• [Work instructions]
A) Answer these questions about the scoring methodology page, one line for each:
(i) What is the range of the aggregate risk score?
(ii) Which three version stamps does every response include?
(iii) How many base points does the page assign to Kalshi?
B) Write the next part of the scoring methodology page, starting right after its last line.

• [Provided passage]
Open Methodology

Scoring Methodology

Our scoring is fully deterministic and openly documented. No "proprietary trade secrets" — just math you can verify.

Aggregate Risk Score

The aggregate risk score is a single integer from 0 to 100, computed from four components:

raw_points = BASE_POINTS(platform) + sum(driver_points) - mitigation + complexity
aggregate_risk_score = clamp(round(raw_points), 0, 100)

Given identical inputs and version stamps, this formula produces bit-for-bit identical output. Every response includes version stamps (heuristics_version, llm_extractor_version, driver_taxonomy_version) so you can verify reproducibility.

Platform Base Points

Different platforms have different dispute mechanisms and governance structures. We account for this with platform-specific base scores:

PlatformBase PointsRationale
Polymarket12UMA oracle system with dispute bonds; higher base risk
Kalshi8CFTC-regulated; centralized resolution

Tier Boundaries

The aggregate score maps to four risk tiers:

LOW
[0, 20)

• [Collected material]
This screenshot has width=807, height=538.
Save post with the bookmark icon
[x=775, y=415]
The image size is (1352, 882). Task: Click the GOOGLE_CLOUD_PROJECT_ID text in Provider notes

• [Answers to the exercise]
A)
(i) 0 to 100
(ii) heuristics_version, llm_extractor_version, driver_taxonomy_version
(iii) 8

B)
MEDIUM
[20, 50)
HIGH
[50, 75)
CRITICAL
[75, 100]

Dispute Probability

We estimate the probability of a dispute being filed using the aggregate risk score plus platform and tier indicators:

p_dispute = clamp(0.01 + 0.003 * score + 0.05 * I(polymarket) + 0.06 * I(CRITICAL), 0, 0.90)

Where:

  • I(polymarket) = 1 if the market is on Polymarket (UMA dispute system), 0 otherwise
  • I(CRITICAL) = 1 if the tier is CRITICAL, 0 otherwise
  • The result is clamped to [0, 0.90]

Example: a Polymarket market with score 67 (HIGH tier): 0.01 + 0.003 * 67 + 0.05 * 1 + 0.06 * 0 = 0.261

Settlement Delay Model

We model settlement delay as a lognormal distribution, which captures the right-skewed nature of resolution timelines (most markets resolve quickly, but some take much longer).

mu = ln(median_hours)
sigma = base_sigma * (1 + ambiguity_factor + spof_factor)

p50 = exp(mu) = median_hours
p90 = exp(mu + 1.282 * sigma)
p99 = exp(mu + 2.326 * sigma)

The sigma parameter is adjusted upward when ambiguity drivers or single-point-of-failure oracle dependencies are detected, widening the distribution to reflect greater uncertainty.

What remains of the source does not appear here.